Submitted to: Journal of Economic Entomology
Publication Type: Peer Reviewed Journal
Publication Acceptance Date: November 3, 2005
Publication Date: April 1, 2006
Repository URL: http://hdl.handle.net/10113/1364
Citation: Chen, J., Allen, M. L. 2006. Significance of Digging Behavior to Mortality of Red Imported Fire Ant Workers, Solenopsis invicta Buren, in Fipronil Treated Sand. Journal of Economic Entomology. 99: 476-482. Interpretive Summary: Residential households in the United States spend $3.4 billion/year in controlling fire ants. Repeated applications of contact insecticides are a common practice for controlling fire ants near the home, which increases the level of insecticides in the environment. Fire ant digging effort was found to increase insecticide effectiveness. Exploiting fire ant digging behavior will allow us to improve insecticide effectiveness without increasing the dose of insecticide and to make applications of contact insecticides more environmentally friendly.

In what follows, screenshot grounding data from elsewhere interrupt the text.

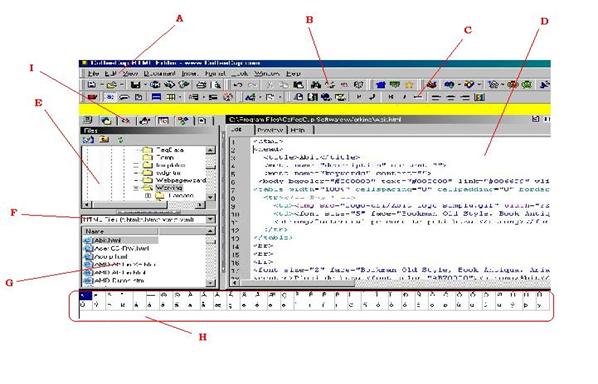Click the Paste clipboard icon
The image size is (598, 384).
[x=299, y=85]
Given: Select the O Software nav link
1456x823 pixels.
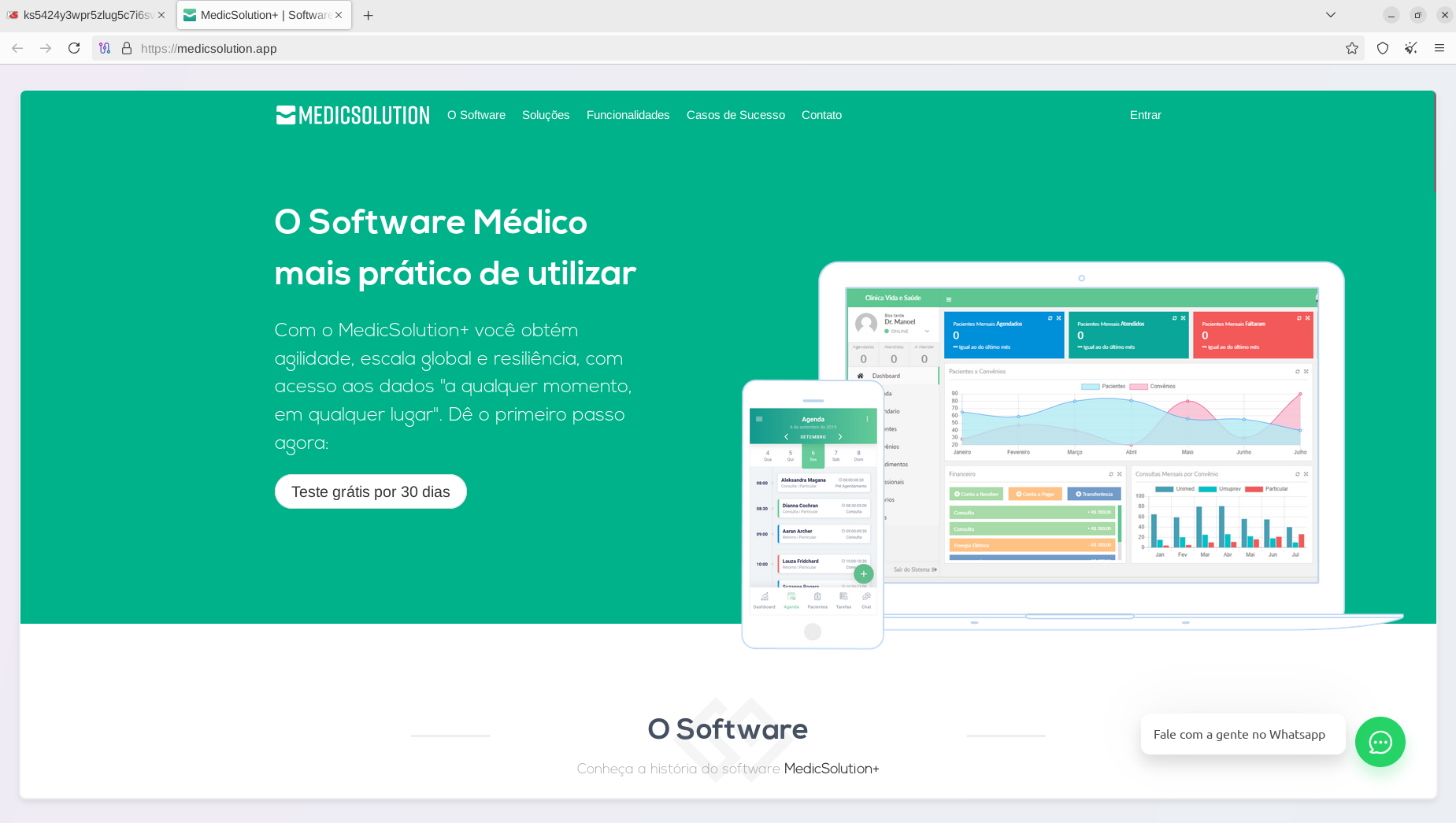Looking at the screenshot, I should coord(476,115).
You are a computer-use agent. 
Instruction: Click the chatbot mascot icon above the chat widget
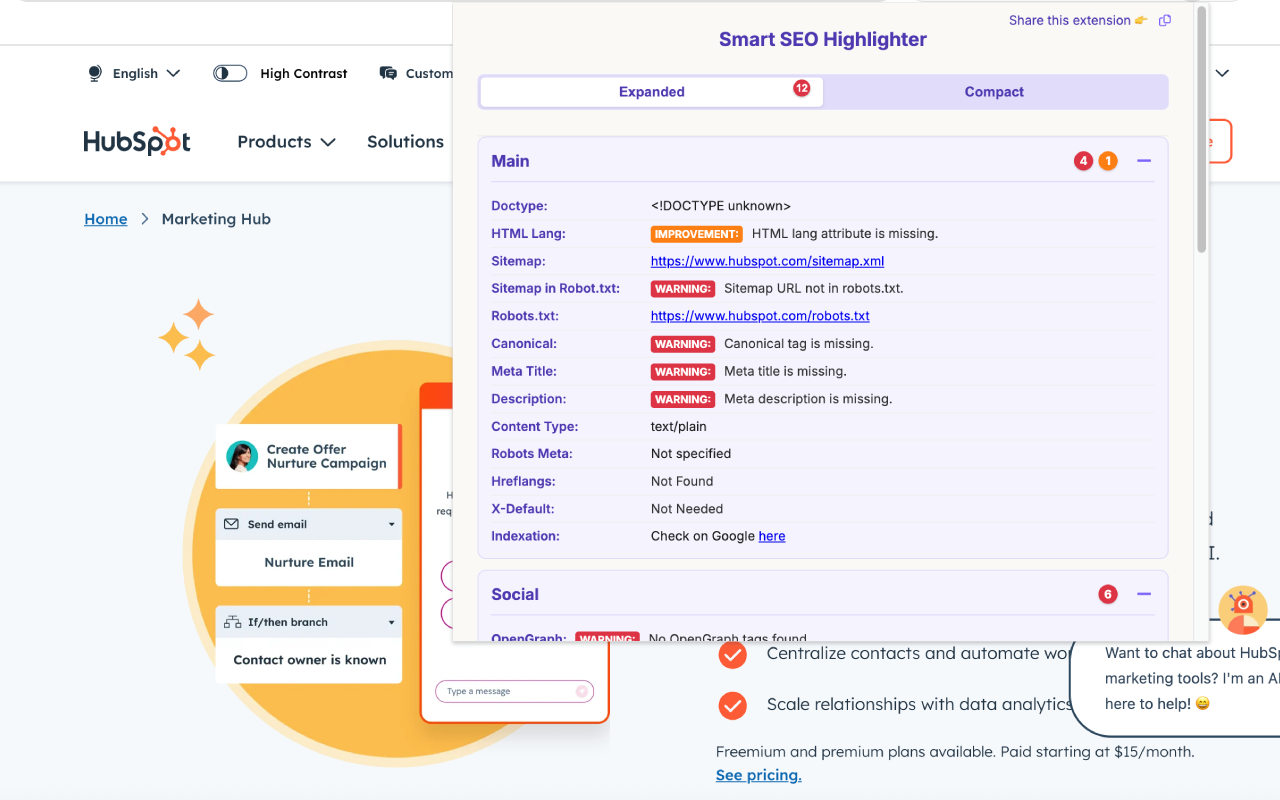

Technical Abstract: The effect of fipronil treated sand on digging behavior and mortalities of red imported fire ant workers, Solenopsis invicta Buren, was examined in the laboratory. No-choice digging bioassays where fipronil treated sand was the only available digging substrate, were conducted on two colonies at fipronil concentrations of 0.00, 0.05, 0.10, 0.50, 1.00, 1.50, and 2.00 ppm. Workers dug into the fipronil treated sand in all cases, even at 2.0 ppm level which caused 100% mortalities in acute toxicity tests for both colonies. At 1.5 and 2.0 ppm, workers from the less sensitive colony had significantly higher mortalities than those from the more sensitive colony, which might be explained by the significantly higher digging activity of the less sensitive colony. In two-choice digging bioassays where untreated sand was also available, workers dug into the fipronil treated sand in 29 of 30 cases, even at 10.0 ppm level. At 1.0 and 10.0 ppm, mortalities were positively correlated to digging effort in treated sand; however, such correlation was significant only at 1.0 ppm level. This indicates that digging did affect mortality; however, such effect is concentration dependent.